Закончил он свое выступление здравицами в честь братских партий и их руководителей:

— Да здравствует мир между народами!
— Долой поджигателей войны!

Это было последнее открытое публичное выступление Сталина, его лебединая песня. И оно было в некотором роде симптоматичным. Сталин шаг за шагом умерщвлял внутрипартийную демократию, ленинские устои, принципы, нормы жизни.

Он искоренял в партийной жизни всякое здоровое критическое начало, беспощадно расправлялся со всеми, в ком он видел действительных или мнимых, нынешних или потенциальных критиков своих диктаторских методов руководства в партии. Он сделал всё от него зависящее, чтобы опрокинуть и растоптать присущие самой природе советского строя свободу личности, революционную законность, широчайшую демократию для народных масс сверху донизу; необоснованными репрессиями и всякими чистками утвердил в государственной и общественной жизни порядки и нравы, находящиеся в кричащем противоречии с марксистско-ленинским учением.

К XIX съезду весь ход мирового исторического процесса и развития самой страны властно требовали широкой демократизации всех сторон внутрипартийной, государственной и общественной жизни. Без этого нельзя было дальше двигаться вперед. Пришел ли Сталин к этому выводу аналитическим путем; почувствовал ли он инстинктом старого революционера, что по-старому жить уже нельзя, — трудно сказать. Так или иначе, в своей лебединой песне он вернулся к мотивам демократии, свободы личности, национального суверенитета и независимости.

Больше того. Сейчас же после съезда начал осуществляться целый ряд мер, которые как будто свидетельствовали о его намерении вступить на путь внедрения принципов коллективизма в практику руководства, ликвидации бесконтрольности органов госбезопасности и обеспечения в стране революционной законности, о чем я расскажу дальше.

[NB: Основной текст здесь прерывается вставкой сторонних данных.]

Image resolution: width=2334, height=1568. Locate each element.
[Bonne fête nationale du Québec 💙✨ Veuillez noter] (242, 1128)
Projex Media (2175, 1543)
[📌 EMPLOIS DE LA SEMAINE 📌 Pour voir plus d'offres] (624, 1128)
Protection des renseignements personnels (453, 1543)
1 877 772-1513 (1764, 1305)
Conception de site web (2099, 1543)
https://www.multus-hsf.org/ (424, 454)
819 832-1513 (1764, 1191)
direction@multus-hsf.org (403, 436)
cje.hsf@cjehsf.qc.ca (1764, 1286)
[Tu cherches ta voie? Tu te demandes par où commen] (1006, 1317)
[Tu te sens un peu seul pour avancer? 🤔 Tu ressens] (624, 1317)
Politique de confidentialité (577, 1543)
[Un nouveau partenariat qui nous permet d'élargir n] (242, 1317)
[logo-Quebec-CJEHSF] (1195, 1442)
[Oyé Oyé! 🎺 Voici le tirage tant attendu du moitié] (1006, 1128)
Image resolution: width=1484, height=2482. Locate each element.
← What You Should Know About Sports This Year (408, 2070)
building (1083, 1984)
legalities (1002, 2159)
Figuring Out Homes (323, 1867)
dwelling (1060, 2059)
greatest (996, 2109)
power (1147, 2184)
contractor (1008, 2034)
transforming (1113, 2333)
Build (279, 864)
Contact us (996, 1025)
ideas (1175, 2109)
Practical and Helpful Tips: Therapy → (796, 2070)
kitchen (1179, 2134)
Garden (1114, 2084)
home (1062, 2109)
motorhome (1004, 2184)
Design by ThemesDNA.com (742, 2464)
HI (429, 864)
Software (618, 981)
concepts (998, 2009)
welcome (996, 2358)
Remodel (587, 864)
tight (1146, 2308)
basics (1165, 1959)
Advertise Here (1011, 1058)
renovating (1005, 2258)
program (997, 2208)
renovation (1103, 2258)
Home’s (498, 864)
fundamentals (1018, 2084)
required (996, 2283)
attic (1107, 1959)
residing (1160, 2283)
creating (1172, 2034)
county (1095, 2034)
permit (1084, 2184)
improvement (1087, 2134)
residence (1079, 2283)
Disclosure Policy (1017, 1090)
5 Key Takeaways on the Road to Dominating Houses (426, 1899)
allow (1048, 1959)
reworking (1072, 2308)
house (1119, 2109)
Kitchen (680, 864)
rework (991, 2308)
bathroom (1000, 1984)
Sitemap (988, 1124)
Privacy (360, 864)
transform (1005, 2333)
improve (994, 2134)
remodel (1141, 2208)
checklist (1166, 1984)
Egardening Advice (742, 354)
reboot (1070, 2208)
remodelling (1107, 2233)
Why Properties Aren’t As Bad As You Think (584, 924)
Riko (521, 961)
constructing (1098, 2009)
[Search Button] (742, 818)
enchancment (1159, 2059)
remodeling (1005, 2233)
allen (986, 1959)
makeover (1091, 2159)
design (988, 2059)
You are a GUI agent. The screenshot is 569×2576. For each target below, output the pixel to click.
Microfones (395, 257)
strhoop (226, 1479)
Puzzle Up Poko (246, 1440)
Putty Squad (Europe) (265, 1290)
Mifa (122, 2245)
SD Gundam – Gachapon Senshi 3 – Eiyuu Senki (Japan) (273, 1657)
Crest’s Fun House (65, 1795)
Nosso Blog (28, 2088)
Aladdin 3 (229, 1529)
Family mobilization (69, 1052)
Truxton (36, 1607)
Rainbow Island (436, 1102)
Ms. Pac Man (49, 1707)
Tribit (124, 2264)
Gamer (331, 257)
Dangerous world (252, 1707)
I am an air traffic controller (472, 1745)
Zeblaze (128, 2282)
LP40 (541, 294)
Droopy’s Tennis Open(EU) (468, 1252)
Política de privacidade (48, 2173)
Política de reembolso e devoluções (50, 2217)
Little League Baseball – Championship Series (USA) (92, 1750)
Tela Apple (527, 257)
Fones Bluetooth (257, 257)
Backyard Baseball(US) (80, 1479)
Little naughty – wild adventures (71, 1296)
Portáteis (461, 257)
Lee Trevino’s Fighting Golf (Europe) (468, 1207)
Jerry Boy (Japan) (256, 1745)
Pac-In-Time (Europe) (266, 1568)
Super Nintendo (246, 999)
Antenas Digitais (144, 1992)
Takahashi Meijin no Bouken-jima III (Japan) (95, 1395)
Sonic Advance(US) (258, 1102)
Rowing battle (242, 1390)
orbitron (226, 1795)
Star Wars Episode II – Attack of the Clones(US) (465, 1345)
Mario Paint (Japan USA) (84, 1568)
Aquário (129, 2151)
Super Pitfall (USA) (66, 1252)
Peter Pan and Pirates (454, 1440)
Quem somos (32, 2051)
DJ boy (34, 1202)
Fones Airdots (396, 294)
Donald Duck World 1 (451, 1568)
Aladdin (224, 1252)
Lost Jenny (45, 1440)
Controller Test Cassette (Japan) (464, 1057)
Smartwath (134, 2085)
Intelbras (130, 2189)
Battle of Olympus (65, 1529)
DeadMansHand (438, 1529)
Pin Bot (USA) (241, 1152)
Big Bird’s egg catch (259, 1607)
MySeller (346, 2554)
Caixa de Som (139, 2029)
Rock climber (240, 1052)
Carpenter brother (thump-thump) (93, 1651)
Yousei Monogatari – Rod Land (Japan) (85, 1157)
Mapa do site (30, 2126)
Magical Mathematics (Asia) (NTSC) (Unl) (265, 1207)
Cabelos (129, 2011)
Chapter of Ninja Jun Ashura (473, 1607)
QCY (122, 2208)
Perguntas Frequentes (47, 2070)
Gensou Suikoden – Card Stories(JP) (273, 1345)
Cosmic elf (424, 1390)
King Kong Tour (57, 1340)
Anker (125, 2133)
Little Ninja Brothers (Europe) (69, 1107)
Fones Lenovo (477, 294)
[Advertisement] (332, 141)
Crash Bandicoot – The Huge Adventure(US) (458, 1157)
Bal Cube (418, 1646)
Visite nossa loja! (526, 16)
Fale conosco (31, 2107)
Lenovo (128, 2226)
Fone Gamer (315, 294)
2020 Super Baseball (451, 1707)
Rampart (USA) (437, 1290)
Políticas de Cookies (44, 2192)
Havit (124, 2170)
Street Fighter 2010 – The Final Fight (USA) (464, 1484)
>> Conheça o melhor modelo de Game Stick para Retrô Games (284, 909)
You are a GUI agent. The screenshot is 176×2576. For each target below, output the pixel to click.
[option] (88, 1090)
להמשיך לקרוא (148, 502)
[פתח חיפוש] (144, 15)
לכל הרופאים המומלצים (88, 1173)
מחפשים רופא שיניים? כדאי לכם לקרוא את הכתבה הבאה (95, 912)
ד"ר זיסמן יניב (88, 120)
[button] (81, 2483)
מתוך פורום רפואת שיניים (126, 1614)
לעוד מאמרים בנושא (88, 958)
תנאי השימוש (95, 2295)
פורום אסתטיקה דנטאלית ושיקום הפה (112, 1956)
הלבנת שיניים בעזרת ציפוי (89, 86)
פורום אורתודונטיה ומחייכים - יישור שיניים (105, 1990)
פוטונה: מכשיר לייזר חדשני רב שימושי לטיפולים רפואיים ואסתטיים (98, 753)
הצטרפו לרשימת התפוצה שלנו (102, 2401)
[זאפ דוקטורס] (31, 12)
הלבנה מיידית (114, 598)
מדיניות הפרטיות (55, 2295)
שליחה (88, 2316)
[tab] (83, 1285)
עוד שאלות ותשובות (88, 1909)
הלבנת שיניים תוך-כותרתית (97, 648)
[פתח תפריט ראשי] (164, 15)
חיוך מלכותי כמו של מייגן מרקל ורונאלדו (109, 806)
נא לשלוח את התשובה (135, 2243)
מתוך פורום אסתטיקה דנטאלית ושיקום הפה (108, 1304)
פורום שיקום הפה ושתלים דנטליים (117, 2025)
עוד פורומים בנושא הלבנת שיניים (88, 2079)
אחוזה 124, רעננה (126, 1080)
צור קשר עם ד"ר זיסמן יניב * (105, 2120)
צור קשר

Но всё это, как мы увидим, парализовалось почти одновременными действиями прямо противоположного характера, усиливавшими и единоличное диктаторство, и произвол в общественной и государственной жизни.

...Поздним вечером 14 октября мы сидели в Пушкино в своем «партизанском домике» и трудились....
 
Позвонила кремлевская «вертушка». Нам сообщили:

— Счетная комиссия съезда только что закончила подсчет голосов. Из авторского коллектива П. Юдин и Д. Шепилов избраны членами ЦК КПСС, а К. Островитянов — кандидатом.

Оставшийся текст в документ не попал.